NAOMI - FACIAL EXPRESSION SOFTWARE

by Tobin M. Albanese

PORTFOLIO — SPOTLIGHT 1 Wed Jan 15 2025

Overview. NAOMI (Neural Analysis of Micro-Intent) is an advanced behavioral analytics system designed to detect and interpret micro-expressions — subtle, fleeting facial movements that occur in fractions of a second. These signals, often invisible to casual human observation, can provide important cues about a person’s underlying state such as stress, confidence, or possible deception. NAOMI processes both live and recorded video, tracking facial landmarks at high frequency, and computing temporal deltas across micro-windows of tens of milliseconds. The platform translates this into structured, calibrated outputs that can be reviewed by human analysts, making it a powerful augmentation tool in interviews, intelligence gathering, psychology, user research, and training environments.

Why this matters. Human evaluators are skilled at interpreting broad body language, but the reality is that rapid micro-expressions often occur too quickly for the eye to register, especially under time pressure or distraction. A subtle twitch of an eyebrow, a half-suppressed smile, or a fleeting tightening around the eyes can carry critical meaning — yet they vanish in less than a quarter of a second. NAOMI offers analysts a second layer of observation: a consistent, explainable, high-frequency sensor that runs in parallel with human judgment. Rather than replacing intuition, it strengthens it, ensuring that critical signals are not lost and that evaluators can pause, review, and assess cues in context rather than relying solely on memory or impression.

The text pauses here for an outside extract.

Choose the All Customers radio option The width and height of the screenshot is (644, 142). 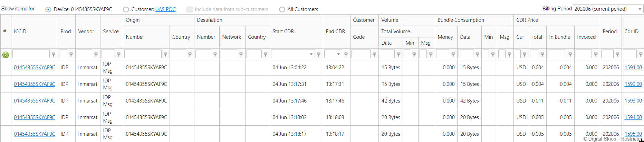tap(282, 10)
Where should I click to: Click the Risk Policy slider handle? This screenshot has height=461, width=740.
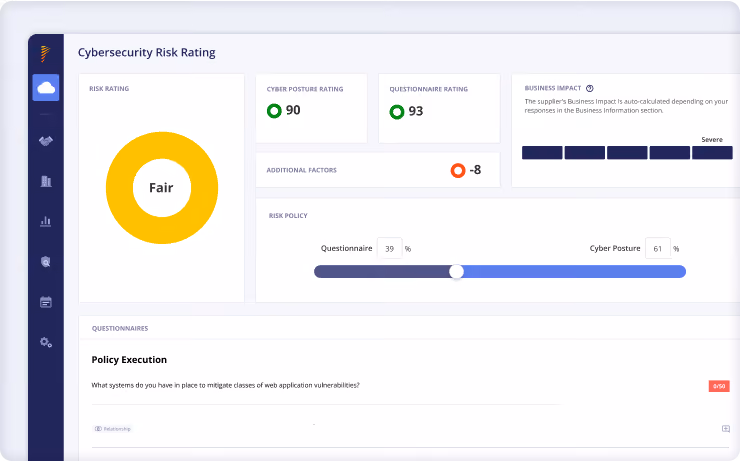[x=456, y=271]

Objectives. The design of NAOMI is shaped around four central objectives. First, it must deliver true real-time performance, with latencies under 40ms per frame so that overlays remain usable in live scenarios. Second, it must provide explainable outputs — not just black-box classifications, but visible action units, heatmaps, and frame-to-frame deltas that users can understand. Third, it must demonstrate robustness against environmental factors such as poor lighting, angled faces, or partial occlusions like glasses and masks. And fourth, it must maintain full auditability and privacy-conscious design, producing exportable traces for later review while never storing or transmitting sensitive footage unnecessarily. Together, these objectives ensure that NAOMI is not just a research demo, but a deployable and responsible system.

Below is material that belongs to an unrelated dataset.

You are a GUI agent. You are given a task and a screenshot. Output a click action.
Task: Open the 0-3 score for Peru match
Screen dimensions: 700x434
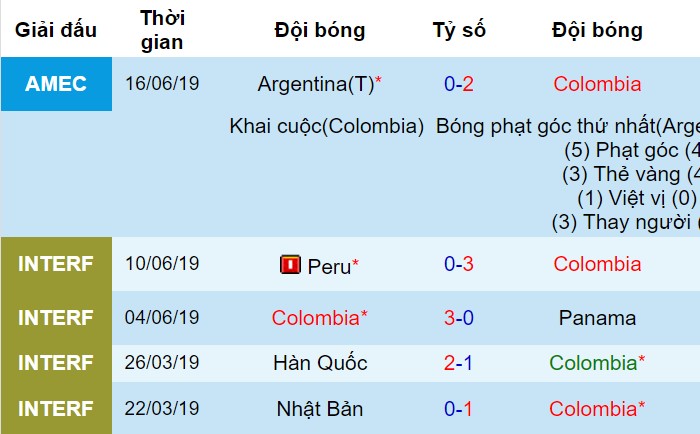458,264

Architecture. NAOMI uses a modular architecture with both edge and server deployment options. At the edge — in-browser or on-device — lightweight models run directly on user hardware, ensuring video never leaves the system. In server deployments, GPU-backed services process streams at scale, enabling batch analytics and long-term archival of inference traces. The end-to-end flow follows a structured pipeline: capture, preprocessing, landmark detection, temporal feature modeling, intent classification, calibration, and finally reporting. Each stage is decoupled, meaning models can be swapped or upgraded independently, giving the system long-term adaptability as methods and hardware evolve.

Signal pipeline. At the heart of NAOMI is its signal-processing chain. Each incoming frame undergoes face detection and landmark tracking. These landmarks are compared across micro-windows of 30–80ms, capturing tiny deltas in x/y coordinates that correspond to micro-movements. Temporal models such as BiLSTMs and Temporal CNNs ingest these sequences, smoothing noise, interpolating across small gaps, and handling jitter or occlusion. The model outputs intent predictions, which are then calibrated before being surfaced to the analyst. This pipeline is engineered to balance sensitivity with stability, flagging meaningful signals while suppressing irrelevant motion.

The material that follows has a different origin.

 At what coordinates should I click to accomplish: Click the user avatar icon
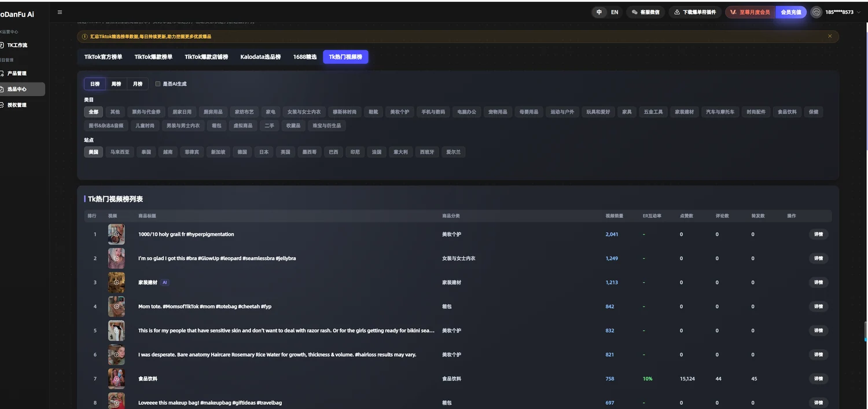(816, 12)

Features. NAOMI’s outputs go far beyond a single probability score. Analysts can access normalized 68- or 106-point landmark maps, per-landmark micro-deltas over short windows, localized action unit activations derived from the Facial Action Coding System, and stabilized overlays produced via optical-flow tracking. Heatmaps highlight regions of the face most associated with detected intent, while frame-level charts show how probabilities rise and fall over time. These multi-layered features ensure that signals remain interpretable and actionable, rather than being hidden inside an opaque classifier.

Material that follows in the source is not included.